**TASK TO CARRY OUT**.
Using the data below, please return every line exactly as given.

───── THE RECORDS ─────

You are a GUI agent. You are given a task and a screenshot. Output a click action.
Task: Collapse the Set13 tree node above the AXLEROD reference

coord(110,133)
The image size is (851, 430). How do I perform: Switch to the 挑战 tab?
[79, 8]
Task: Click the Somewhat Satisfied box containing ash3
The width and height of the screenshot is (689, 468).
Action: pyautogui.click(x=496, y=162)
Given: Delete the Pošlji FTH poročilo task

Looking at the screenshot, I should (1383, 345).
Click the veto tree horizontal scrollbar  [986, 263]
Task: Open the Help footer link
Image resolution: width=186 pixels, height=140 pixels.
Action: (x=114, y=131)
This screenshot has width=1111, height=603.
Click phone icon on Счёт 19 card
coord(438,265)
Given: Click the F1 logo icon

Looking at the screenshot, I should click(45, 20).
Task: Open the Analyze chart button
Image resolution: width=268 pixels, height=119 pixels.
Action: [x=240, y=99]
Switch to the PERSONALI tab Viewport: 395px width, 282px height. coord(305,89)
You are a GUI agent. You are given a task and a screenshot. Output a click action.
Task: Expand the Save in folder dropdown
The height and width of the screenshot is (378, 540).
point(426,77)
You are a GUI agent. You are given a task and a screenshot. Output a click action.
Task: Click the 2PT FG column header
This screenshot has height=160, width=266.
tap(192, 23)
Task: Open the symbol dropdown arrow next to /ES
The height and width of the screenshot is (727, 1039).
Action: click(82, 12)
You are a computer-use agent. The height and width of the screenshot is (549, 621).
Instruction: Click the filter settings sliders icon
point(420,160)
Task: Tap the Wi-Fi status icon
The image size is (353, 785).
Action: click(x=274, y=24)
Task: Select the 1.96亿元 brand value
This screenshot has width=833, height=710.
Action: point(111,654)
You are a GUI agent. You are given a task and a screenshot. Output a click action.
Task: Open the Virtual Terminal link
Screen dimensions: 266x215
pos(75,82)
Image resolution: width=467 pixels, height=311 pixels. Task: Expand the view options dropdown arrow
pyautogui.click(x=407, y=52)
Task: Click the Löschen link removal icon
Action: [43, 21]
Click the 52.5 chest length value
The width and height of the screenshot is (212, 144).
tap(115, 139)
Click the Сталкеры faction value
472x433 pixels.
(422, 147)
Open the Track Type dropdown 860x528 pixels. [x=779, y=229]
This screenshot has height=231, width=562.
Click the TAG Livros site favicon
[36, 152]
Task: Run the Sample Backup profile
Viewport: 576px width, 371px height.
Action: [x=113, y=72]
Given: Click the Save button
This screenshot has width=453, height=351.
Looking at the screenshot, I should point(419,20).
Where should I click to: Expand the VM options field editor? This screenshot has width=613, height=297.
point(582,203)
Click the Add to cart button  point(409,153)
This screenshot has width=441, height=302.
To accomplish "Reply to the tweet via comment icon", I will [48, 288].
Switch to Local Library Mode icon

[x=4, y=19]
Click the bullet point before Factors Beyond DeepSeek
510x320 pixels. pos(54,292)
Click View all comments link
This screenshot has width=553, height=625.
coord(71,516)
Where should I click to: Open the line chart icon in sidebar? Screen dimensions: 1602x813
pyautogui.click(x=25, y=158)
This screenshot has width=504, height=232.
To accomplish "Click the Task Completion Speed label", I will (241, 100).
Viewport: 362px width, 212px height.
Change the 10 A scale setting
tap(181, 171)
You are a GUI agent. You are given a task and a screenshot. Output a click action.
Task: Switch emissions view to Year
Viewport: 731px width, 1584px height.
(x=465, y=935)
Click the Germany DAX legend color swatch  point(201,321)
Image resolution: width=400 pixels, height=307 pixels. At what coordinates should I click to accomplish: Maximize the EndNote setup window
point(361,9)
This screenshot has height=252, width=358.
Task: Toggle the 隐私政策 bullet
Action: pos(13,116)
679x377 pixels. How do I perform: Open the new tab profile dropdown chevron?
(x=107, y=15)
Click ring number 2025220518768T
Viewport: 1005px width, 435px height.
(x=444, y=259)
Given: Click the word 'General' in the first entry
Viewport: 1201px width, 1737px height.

─────

**RESPONSE AREA**.
You are a GUI agent. You are given a task and a screenshot. Output a click action.
Task: Collapse the Set13 tree node above the AXLEROD reference

coord(110,133)
The image size is (851, 430). How do I perform: Switch to the 挑战 tab?
[79, 8]
Task: Click the Somewhat Satisfied box containing ash3
The width and height of the screenshot is (689, 468).
Action: pyautogui.click(x=496, y=162)
Given: Delete the Pošlji FTH poročilo task

Looking at the screenshot, I should (1383, 345).
Click the veto tree horizontal scrollbar  [986, 263]
Task: Open the Help footer link
Image resolution: width=186 pixels, height=140 pixels.
Action: (x=114, y=131)
This screenshot has width=1111, height=603.
Click phone icon on Счёт 19 card
coord(438,265)
Given: Click the F1 logo icon

Looking at the screenshot, I should click(45, 20).
Task: Open the Analyze chart button
Image resolution: width=268 pixels, height=119 pixels.
Action: [x=240, y=99]
Switch to the PERSONALI tab Viewport: 395px width, 282px height. coord(305,89)
You are a GUI agent. You are given a task and a screenshot. Output a click action.
Task: Expand the Save in folder dropdown
The height and width of the screenshot is (378, 540).
point(426,77)
You are a GUI agent. You are given a task and a screenshot. Output a click action.
Task: Click the 2PT FG column header
This screenshot has height=160, width=266.
tap(192, 23)
Task: Open the symbol dropdown arrow next to /ES
The height and width of the screenshot is (727, 1039).
Action: click(82, 12)
You are a computer-use agent. The height and width of the screenshot is (549, 621).
Instruction: Click the filter settings sliders icon
point(420,160)
Task: Tap the Wi-Fi status icon
The image size is (353, 785).
Action: click(x=274, y=24)
Task: Select the 1.96亿元 brand value
This screenshot has width=833, height=710.
Action: point(111,654)
You are a GUI agent. You are given a task and a screenshot. Output a click action.
Task: Open the Virtual Terminal link
Screen dimensions: 266x215
pos(75,82)
Image resolution: width=467 pixels, height=311 pixels. Task: Expand the view options dropdown arrow
pyautogui.click(x=407, y=52)
Task: Click the Löschen link removal icon
Action: [43, 21]
Click the 52.5 chest length value
The width and height of the screenshot is (212, 144).
tap(115, 139)
Click the Сталкеры faction value
472x433 pixels.
(422, 147)
Open the Track Type dropdown 860x528 pixels. [x=779, y=229]
This screenshot has height=231, width=562.
Click the TAG Livros site favicon
[36, 152]
Task: Run the Sample Backup profile
Viewport: 576px width, 371px height.
Action: [x=113, y=72]
Given: Click the Save button
This screenshot has width=453, height=351.
Looking at the screenshot, I should point(419,20).
Where should I click to: Expand the VM options field editor? This screenshot has width=613, height=297.
point(582,203)
Click the Add to cart button  point(409,153)
This screenshot has width=441, height=302.
To accomplish "Reply to the tweet via comment icon", I will [48, 288].
Switch to Local Library Mode icon

[x=4, y=19]
Click the bullet point before Factors Beyond DeepSeek
510x320 pixels. pos(54,292)
Click View all comments link
This screenshot has width=553, height=625.
coord(71,516)
Where should I click to: Open the line chart icon in sidebar? Screen dimensions: 1602x813
pyautogui.click(x=25, y=158)
This screenshot has width=504, height=232.
To accomplish "Click the Task Completion Speed label", I will (241, 100).
Viewport: 362px width, 212px height.
Change the 10 A scale setting
tap(181, 171)
You are a GUI agent. You are given a task and a screenshot. Output a click action.
Task: Switch emissions view to Year
Viewport: 731px width, 1584px height.
(x=465, y=935)
Click the Germany DAX legend color swatch  point(201,321)
Image resolution: width=400 pixels, height=307 pixels. At what coordinates should I click to accomplish: Maximize the EndNote setup window
point(361,9)
This screenshot has height=252, width=358.
Task: Toggle the 隐私政策 bullet
Action: pos(13,116)
679x377 pixels. How do I perform: Open the new tab profile dropdown chevron?
(x=107, y=15)
Click ring number 2025220518768T
Viewport: 1005px width, 435px height.
(x=444, y=259)
Given: Click the word 'General' in the first entry
Viewport: 1201px width, 1737px height.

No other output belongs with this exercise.